SmartFのデータ層は「Dapper + 2Way-SQL」方式で実装しています。
ここをEntityFrameworkに置き換えると、今のデータベース操作の性能を損なうリスクがあります。今時点での性能にまだまだ課題がありますが、この課題が解決していない状態で更なるアイデアを載せる方法論を取ると、結局何が問題だったのかが分からなくなります。
SmartFの特性として、品番マスタ系のデータが多いお客様も入れば生産指示で使う部品種類が多いお客様がいたりと、データベースの中身の特徴が異なるため、今のSQLが何に効果があって何が苦手なのかをしっかりとPoCした上で性能課題に取り組みたいので、今回のタイミングでの導入は見送りました。
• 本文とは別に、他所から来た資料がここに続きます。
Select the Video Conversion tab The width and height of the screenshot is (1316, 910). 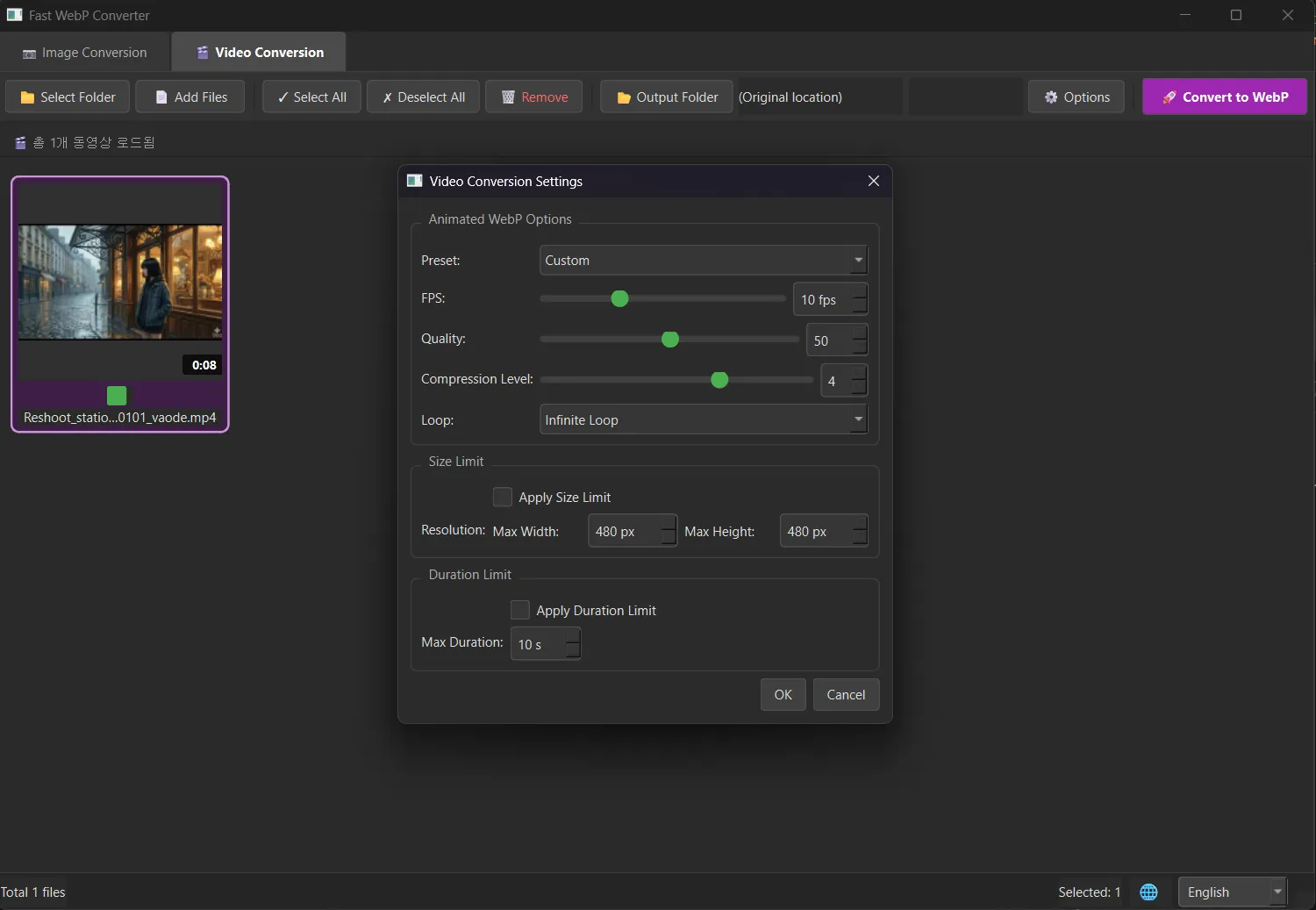(258, 52)
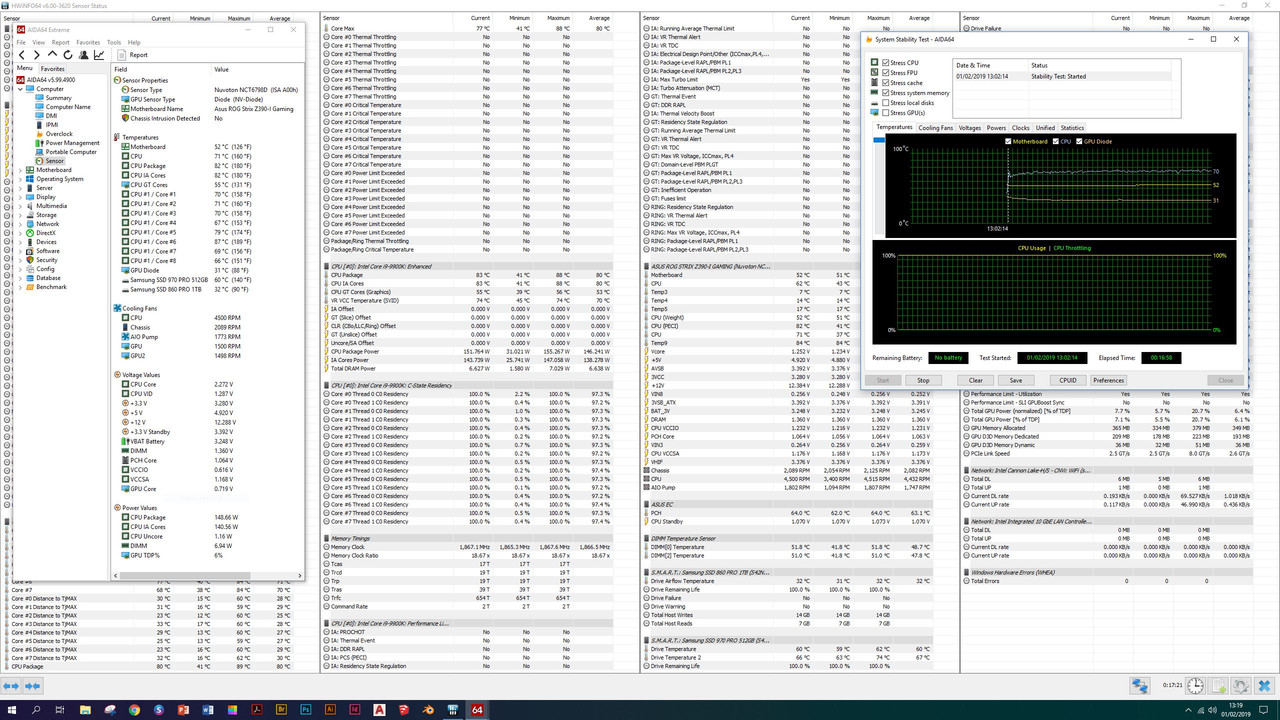This screenshot has height=720, width=1280.
Task: Enable Stress local disks option
Action: (885, 102)
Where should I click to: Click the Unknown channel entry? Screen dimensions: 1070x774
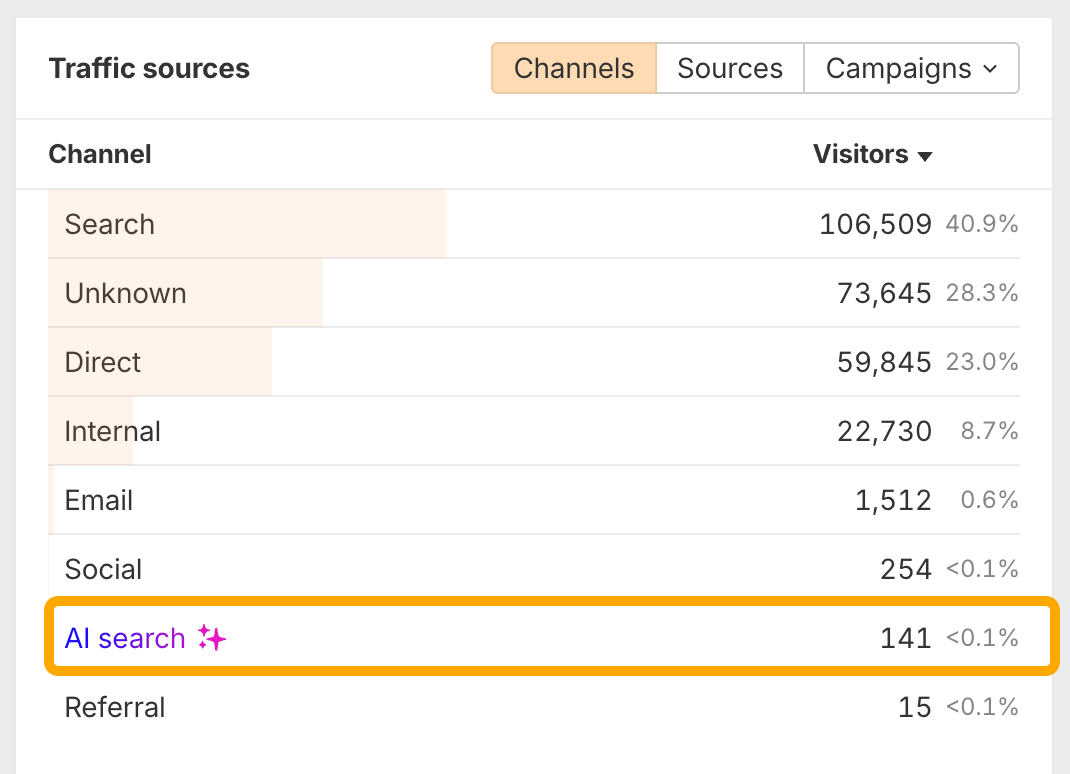[x=125, y=293]
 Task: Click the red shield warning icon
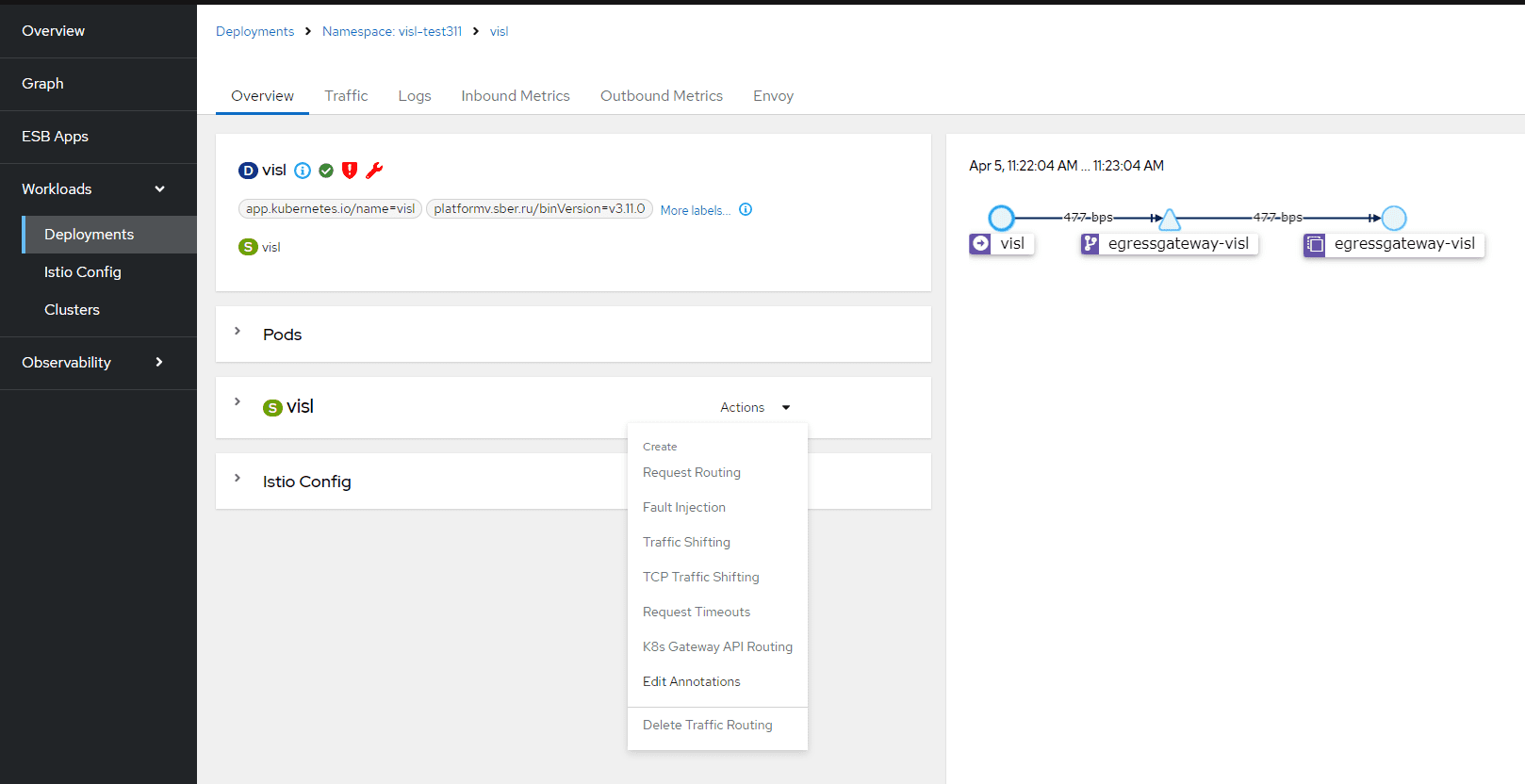[x=350, y=171]
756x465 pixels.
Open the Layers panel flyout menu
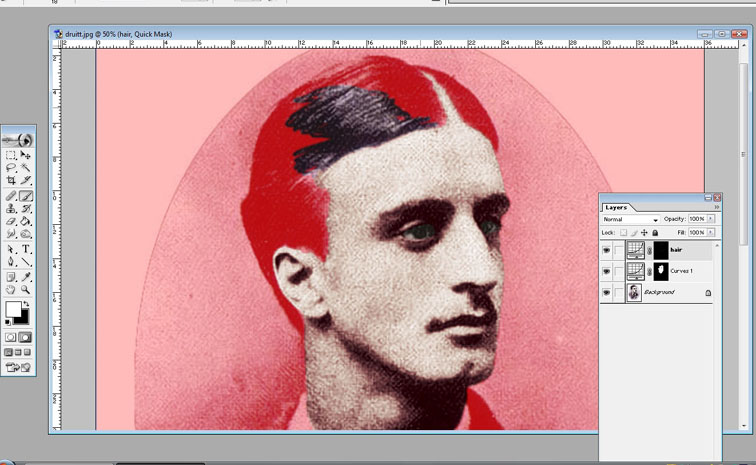click(715, 207)

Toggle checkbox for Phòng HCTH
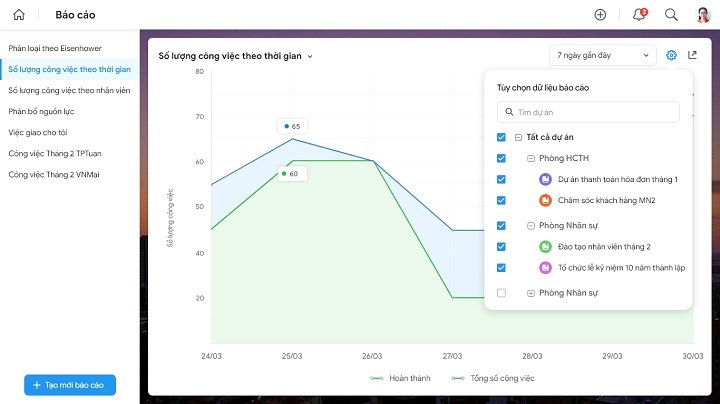coord(501,158)
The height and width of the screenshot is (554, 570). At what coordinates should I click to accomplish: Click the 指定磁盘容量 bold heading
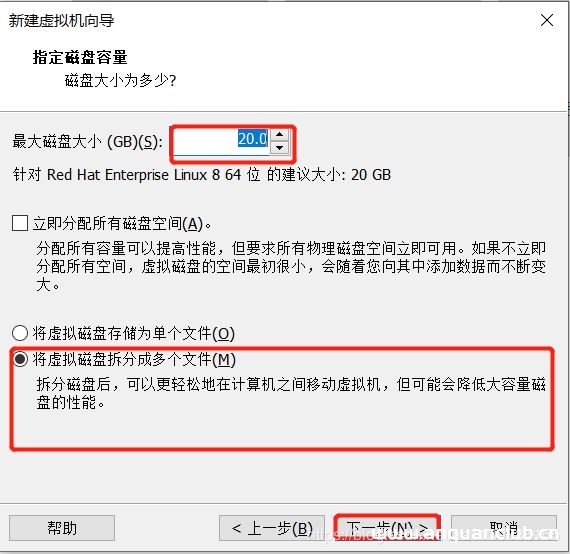pyautogui.click(x=80, y=57)
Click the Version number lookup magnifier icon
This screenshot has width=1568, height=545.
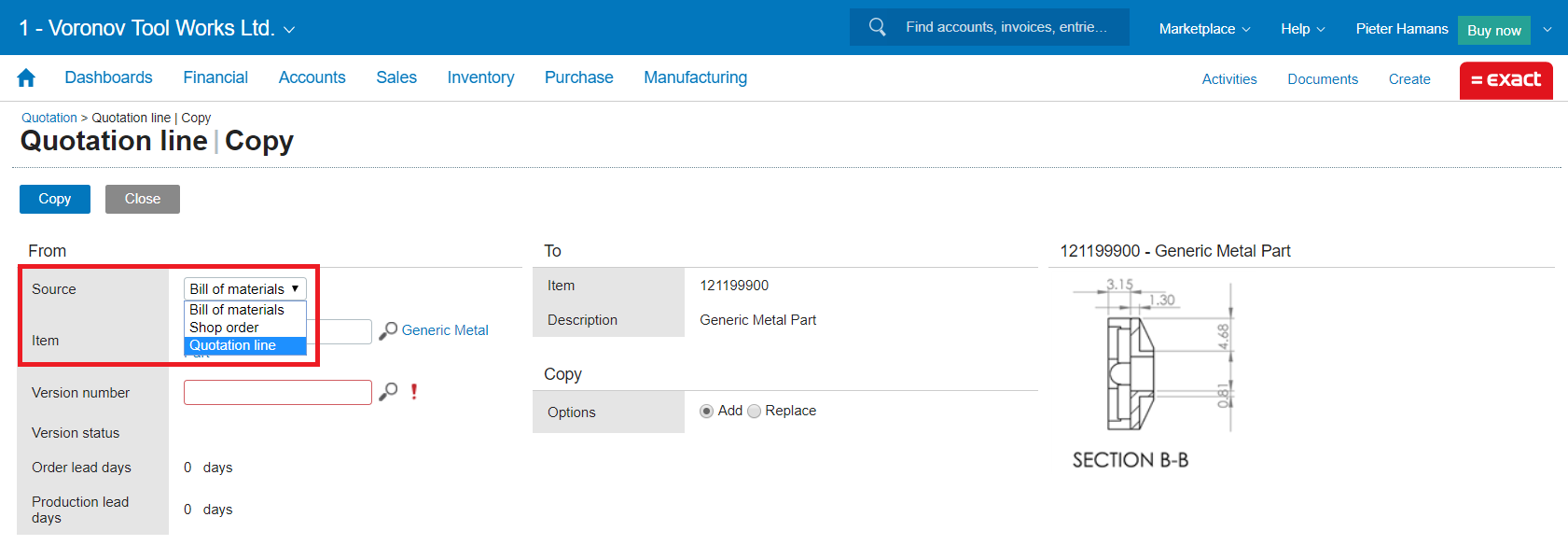[x=388, y=392]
その3 EntityFrameworkで何を解決したかったのか

ORMによる抽象化が却って実際に動くSQLへの直感性を損なってしまう、というのはGeminiも教えてくれますが、SmartFには複雑なSQLがあるため、そこの直感性が損なわれることがけっこうなリスクになります。
また、簡単なSQLならEntityFrameworkを使わなくても"そもそも簡単"なので、どんな方法でも何とかなります。本質的な課題の解決に効かず、どんな方法でもパパっと作れてしまうような課題のためにアーキテクチャ採用するのは不適切な場合もあるのかなと思います。
EntityFrameworkでSQLをそのまま実行することも出来るのですが、それは、イマイチな意思決定を正当化するために余計は判断を追加することと同様ではなかろうか、というのが個人的な意見です。問題解決とは、なんでも前進思考すればいいわけでなくて「やらない」という判断のためも排他的思考も大事だと思います。

さいごに

以上、EntityFrameworkを採用しなかった話でした。
EntityFramework自体は、使いどころと使い方が適切であれば生産性を上げる強力なツールですが、強力なツールがどのような前提でも強力とは限らないので、アーキテクチャ採用にEntityFrameworkをご検討されている方の参考になれば幸いです。